Closing in on a Moving Target: New Targeted Therapies Take Aim at Lung Cancer
Everyone hopes and dreams that lung cancer—the #1 cancer killer of both women and men—will soon be a distant memory. The American Lung Association has made defeating lung cancer a strategic imperative of the organization, and is funding promising research, including for the most difficult-to-treat lung cancers.
Jeffrey Engelman, M.D., Ph.D. is a member of the American Lung Association Research Team and a recipient of a 2011 Lung Cancer Discovery Award.
Dr. Engelman chose his career path 15 years ago, clearly recognizing a need for effective treatments for lung cancer. Now he focuses on targeted therapies that attack specific mutations—those changes that occur in lung cancer cells.
"We now know that there are very effective therapies for cancer that have specific genetic mutations," he says. "The problem that we've had is that these cancers don't get cured. They come back sometimes after several years, sometimes after several months, so understanding how the cancer comes back is a major area of interest."
New therapies bring new hope
Two promising areas of research for Dr. Engelman include immunotherapy and targeted therapy. Immunotherapy harnesses the body's own immune system to fight off cancer cells. Targeted therapy identifies what causes a cell to misbehave and attempts to treat the cancer with a drug that addresses this issue. Targeted therapies can be more precise—with less damage to normal cells—and may result in fewer side effects.
Expect to hear more about the rather unexpected role immunotherapy plays against lung cancer, an option whose prospects have "really matured nicely over the last few years," Dr. Engelman says. He's intent on learning how cancer resists these new classes of therapies while on his path to developing more effective, less toxic therapies for cancer patients.
"I'm extremely excited that the pace of advances that have improved patients' lives is growing and growing," he says. "I can't imagine that we won't have even more advances over the next five years."

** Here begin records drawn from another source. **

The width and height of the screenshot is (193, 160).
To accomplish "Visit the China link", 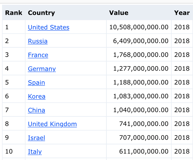I will [x=37, y=110].
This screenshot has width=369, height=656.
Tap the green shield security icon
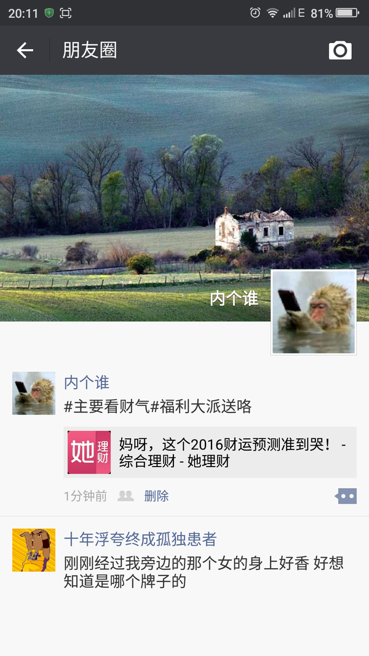pyautogui.click(x=49, y=13)
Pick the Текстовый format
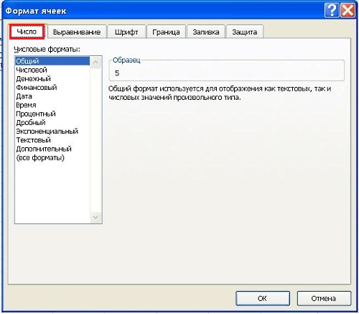Viewport: 359px width, 314px height. click(34, 140)
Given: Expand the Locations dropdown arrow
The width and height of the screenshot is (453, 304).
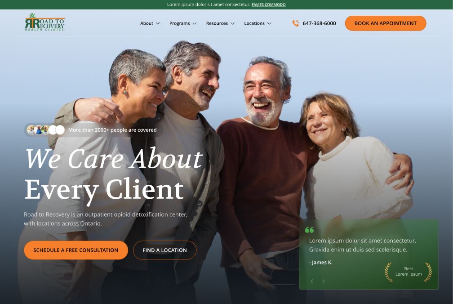Looking at the screenshot, I should click(x=269, y=23).
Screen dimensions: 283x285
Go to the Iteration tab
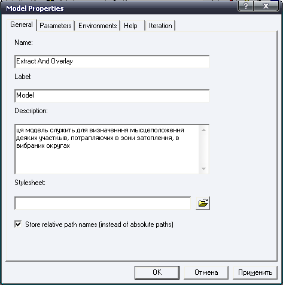click(160, 26)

Building a cancer-fighting arsenal
Overall, the news is very encouraging, he says. "What we've accomplished as a field over the last 10 years is so dramatic. We've come from having no targeted therapies and no immunotherapy, and just having chemotherapy, to now having all these different weapons at our disposal. Our understanding of the biology of cancer is increasing exponentially as is our pace of discovery and bringing therapies to patients."
Many researchers didn't believe that targeting the immune system would be effective, but it is effective in a subset of patients, says Dr. Engelman. "Now we focus a major research effort on immunotherapy here at Mass General, trying it to understand how it can work even better for more patients."
Dr. Engelman has found support from the American Lung Association invaluable. "It helped us build a multidisciplinary team to fight cancer, comprised of clinicians and research scientists, together with pathologists and radiologists," he says. "The award was also instrumental in providing us with the resources to bring this group together so we could move forward."
Quantifiable scientific progress has leant a very real sense of optimism that researchers are going to help lung cancer patients in visible and dramatic ways, says Dr. Engelman. "What's still needed, however, is more funding."
Lending promise for patients and families
Therapies are moving quickly from test tube and Petri dish to real people. "Now laboratory discoveries impact patient care in a very straightforward, clear and dramatic way, and they have a major effect on patient outcomes," he says.
No matter what transpires in the lab, those who ultimately benefit are always top of mind. "We learn directly from our patients, analyzing their biopsies and specimens," he says. "That allows us to actually direct their care based on those discoveries."
One achievement leads to another. "The translation of discoveries in the lab goes back to the clinic and then we take clinical observations back to the lab—and it's all very rapid and seamless," Dr. Engelman says. "There's a very fluid nature to research in lung cancer today, and it is positively impacting our patients."